Fred Alger Management is the largest owner of Nintendo ADRs with 2,529,622 shares in its mutual funds. In its prior reporting period it owned 2,946,094 shares; therefore, it was a net seller of 416,472 shares. Interestingly, on March 31, 2006 Fred Alger Management owned 4,447,380 NTDOY shares, a position it probably wishes it had kept given the uninterrupted rise in Nintendo's stock price.
Nintendo ADRs account for 5.77% of assets managed by Zeke, LP and that was the highest percentage of assets observed. The RS Information Age Fund has the second highest percentage of assets, 3.41%, invested in NTDOY shares and is followed by the RS Internet Age Fund with 3.27%. Among other large fund holders, the JNL/Alger Growth Fund has 2.61% of its assets in Nintendo ADRs, Alger Mid Cap Growth Fund has 2.40%, and the Alger American Mid Cap growth Fund has 2.28%.
Thornburg Investment Management's Nintendo ADRs accounts for only 0.14% of its assets under management. Similarly, William Blair and Company's position only represents 0.08% of its managed assets. The market value of Fred Alger Management's 2.5 million share position represents about 1% of the total assets it manages.
Nintendo and Shareowner Relations
Following Nintendo 2007 annual meeting, company officials acknowledged they were aware of the need to make share ownership more affordable. At the same time, they mentioned that the Tokyo Stock Exchange was requiring all its listed companies to convert to book-entry securities by June 2009. Nintendo officials then went on to say that a stock split now would be too expensive, therefore, they had decided to do nothing until January 2009.
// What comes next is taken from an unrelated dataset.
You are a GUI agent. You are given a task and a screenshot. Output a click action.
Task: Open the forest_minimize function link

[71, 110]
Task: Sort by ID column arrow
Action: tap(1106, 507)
The explanation offered by company officials is absurd given that Nintendo has less than 33,000 shareowners and there is nothing to prevent them from moving to a book-entry system before 2009. Furthermore, their inaction reveals a cheapness that is unacceptable, inappropriate, and unnecessary for a Topix 30 corporation with over $8 billion in cash.
The number of owners of Nintendo of Japan and NTDOY shares is bound to increase regardless of what Nintendo does to encourage ownership. With expanded ownership will come increased coverage of Nintendo by the financial press, which has much to learn about the video game industry.
The inevitable increase in the number of Nintendo shareholders will coincide with growing revenue and income from its hugely popular DS and Wii hardware consoles and its proprietary and licensed video games. These forces will drive the stock to significantly higher prices.
If Nintendo decides to truly cultivate share ownership then it should take five actions. First, it should reduce the minimum number of its shares that can be purchased on the Tokyo Stock Exchange from 100 down to 1. Second, it should declare a stock split sufficient enough to reduce Nintendo's share price to about 3,075 yen ($25); as of mid-2007 a stock split of about 20 to 1 would be required. Third, Nintendo should reduce its burgeoning cash position by buying back more of its stock. Fourth, it should work with current depositary and custodian banks to convert the existing unsponsored NTDOY ADRs into Nintendo sponsored shares to be traded on the New York Stock Exchange [NYSE]. Fifth, it should be among the first Japanese companies to become cross-listed on the Tokyo and NYSE when that program is initiated.
The aforementioned actions by Nintendo would benefit existing shareowners of Nintendo of Japan and as well as owners of NTDOY shares. Furthermore, these actions would encourage people to become shareholders.